Wednesday, December 29, 2010

Pumpkin Spice Bites and the Amazing Cookie Sheets

Christmas day began with Pumpkin Spice Cake: a delicious, not-so-sweet, cake with cream cheese icing. Originally, hubby was begging for Chocolate Chip Cookies, but I insisted. No cookies. Cake. 

Normally, this batter is just dumped in a 9x13 dish and cut up into squares, but the last time I did that I found out how important cake size is to my crew. See, I cut the last half of the cake into 9 pieces. Trying to divide 9 pieces of cake by 4 people, well - it was not a pretty picture. I took a lot of flak for doing that. 

So, anyway, I got smart. For Christmas, I would make little baby cupcakes out of the batter. It took longer, but I figured I'd be safe from the wrath of those that consume. No one could complain about how I cut up the cake this time. They could just fuss about having to unwrap the little suckers, but I was okay with that. My plan was fool proof and the day was looking promising...

I was thoroughly enjoying our holiday mini-vacation puttering about in a North Georgia cabin. The low clouds were promising a Christmas morning snow in the mountains, A Christmas Story played to the tune of raucous laughter in the living room, and the mixer was humming My Favorite Cake in the kitchen. A couple hours later, I had 80 perfect little cakes cooling on the counter.

I heard the wind whistle around the cabin and looked up to find snow blowing furiously outside the window. Giggles bubbled up from within and I ran to the deck, squealing with delight. All my life, it seems snow has eluded me. If I were staying with my mom in the south, it would snow up north at my dads. If I were up north, it would snow in the south. Go figure. Then my husband and I moved to Montana. The snow had no choice but to visit me there and I loved it. Alas, we came back south and the elusive snow game has continued. But, for this Christmas, I would have snow.


I left the kitchen to take a few pictures of the snow, then came back to find 75 little cakes and my husband just leaving the kitchen. I chased him down to give him a tongue lashing, but there he was, with one cake left in his hand, two in his mouth, and the goofiest grin on his face I'd ever seen. I let him get away with nothing more than a stern look. Besides, I didn't have time to squabble over a few missing cakes; it was time to make the icing.

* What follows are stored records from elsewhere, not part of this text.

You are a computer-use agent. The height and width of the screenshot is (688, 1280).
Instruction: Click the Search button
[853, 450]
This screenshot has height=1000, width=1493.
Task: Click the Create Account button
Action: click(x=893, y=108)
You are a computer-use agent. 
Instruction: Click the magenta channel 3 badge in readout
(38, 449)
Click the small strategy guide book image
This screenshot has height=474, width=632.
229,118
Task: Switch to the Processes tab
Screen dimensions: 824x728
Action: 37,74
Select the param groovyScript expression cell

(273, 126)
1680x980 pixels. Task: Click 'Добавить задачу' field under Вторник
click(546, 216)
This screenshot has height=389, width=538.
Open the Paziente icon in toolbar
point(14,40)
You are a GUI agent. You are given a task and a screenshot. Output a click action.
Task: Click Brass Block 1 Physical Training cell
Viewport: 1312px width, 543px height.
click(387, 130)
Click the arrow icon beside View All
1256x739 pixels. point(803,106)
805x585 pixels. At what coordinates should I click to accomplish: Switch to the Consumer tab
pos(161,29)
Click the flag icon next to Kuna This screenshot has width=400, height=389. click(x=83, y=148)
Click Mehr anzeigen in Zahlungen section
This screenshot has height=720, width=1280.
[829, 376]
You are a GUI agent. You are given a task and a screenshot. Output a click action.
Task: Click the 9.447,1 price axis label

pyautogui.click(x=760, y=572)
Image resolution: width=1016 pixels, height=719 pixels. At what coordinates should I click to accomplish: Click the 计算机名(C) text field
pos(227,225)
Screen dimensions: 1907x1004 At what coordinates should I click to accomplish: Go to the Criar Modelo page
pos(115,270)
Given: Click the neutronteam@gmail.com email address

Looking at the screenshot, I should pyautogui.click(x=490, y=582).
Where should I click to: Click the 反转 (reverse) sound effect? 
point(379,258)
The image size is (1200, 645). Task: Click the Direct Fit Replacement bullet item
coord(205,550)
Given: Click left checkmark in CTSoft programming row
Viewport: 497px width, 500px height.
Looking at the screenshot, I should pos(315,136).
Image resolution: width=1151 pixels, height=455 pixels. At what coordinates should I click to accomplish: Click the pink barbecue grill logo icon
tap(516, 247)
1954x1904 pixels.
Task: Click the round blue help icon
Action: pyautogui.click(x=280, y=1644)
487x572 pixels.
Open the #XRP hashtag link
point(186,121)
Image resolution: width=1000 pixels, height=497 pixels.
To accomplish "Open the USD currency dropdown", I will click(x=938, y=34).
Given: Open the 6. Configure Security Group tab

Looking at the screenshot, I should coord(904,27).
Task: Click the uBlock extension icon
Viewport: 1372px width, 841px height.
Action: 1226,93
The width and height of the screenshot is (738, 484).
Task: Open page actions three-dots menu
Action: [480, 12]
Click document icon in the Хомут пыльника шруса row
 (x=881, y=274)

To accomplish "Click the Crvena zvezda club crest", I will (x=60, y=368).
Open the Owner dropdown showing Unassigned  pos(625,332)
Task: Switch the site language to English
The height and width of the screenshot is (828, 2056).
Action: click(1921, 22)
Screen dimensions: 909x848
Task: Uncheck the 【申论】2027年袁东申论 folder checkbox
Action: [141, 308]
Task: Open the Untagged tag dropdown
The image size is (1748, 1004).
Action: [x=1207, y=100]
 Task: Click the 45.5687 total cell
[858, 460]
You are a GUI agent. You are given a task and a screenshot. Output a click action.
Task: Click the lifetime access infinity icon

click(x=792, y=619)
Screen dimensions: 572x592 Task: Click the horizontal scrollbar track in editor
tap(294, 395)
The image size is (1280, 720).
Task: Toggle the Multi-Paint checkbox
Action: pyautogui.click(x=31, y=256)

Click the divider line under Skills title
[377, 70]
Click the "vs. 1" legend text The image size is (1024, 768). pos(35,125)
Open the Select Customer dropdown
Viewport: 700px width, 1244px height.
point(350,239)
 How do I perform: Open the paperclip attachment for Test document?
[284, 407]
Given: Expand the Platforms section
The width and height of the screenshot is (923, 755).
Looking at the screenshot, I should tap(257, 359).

I pulled out the frosting knife and began the process of icing the 75, no - wait, 68 little cakes. Hmmm... The kids came through a moment ago, but I didn't notice them nicking any. Now, how did they do that? Anyway, as I iced, I was really wishing for my cake decorating stuff so I could just pipe a dollop of icing on each cake and be done. Oh well. There was an easy remedy for that frustration: decrease the surplus population... gulp. That leaves 65 little cakes to ice. What? The guys weren't looking.

Speaking of the guys, they had been gone awhile... I walked outside to find the car gone, and tire tracks heading off up the drive. As I trekked up the driveway, I noticed that the flakes of snow had become fat and heavy, and there was a good 2" of snow under my, now wet, tennis shoes. This is what I found when I rounded the corner.



Hubby had gotten concerned about the amount of snow that was accumulating and wanted to move the car up to the main road before it got any deeper. But the car was stuck for the moment, and at the rate the snow was falling... A quick check of the weather confirmed the suspicion; the next day's high was only going to be 30 (our intended departure date), the day after that was only gonna get to 28, and the snow was still falling fast. By the time this was over with, we'd be encased a little ice cocoon. Apparently, we were not leaving any time soon.

There was the problem of the car, however. According to the men-folk, it couldn't stay wedged on the side of the hill. I wasn't entirely sure why not, as I figured we couldn't leaved till everything thawed out anyway and by that time, we could just drive right on out. Besides, what's so bad about being snowed in?? Well, besides the fact that we only brought enough food for 2 days instead of the 4 it would take to thaw out. Oh, and the fact that hubby had to be to work on Monday... Drat. Okay, maybe we should try to get the car back up the hill.


The guys started to clear the snow from in front of the tires with sticks, as there were no shovels around. I watched for a moment, and then, being the baker that I am, went and grabbed up a couple cookie sheets from the cabin. I carried them up the hill, all the while hoping my cousin would understand the demolition of her bake ware.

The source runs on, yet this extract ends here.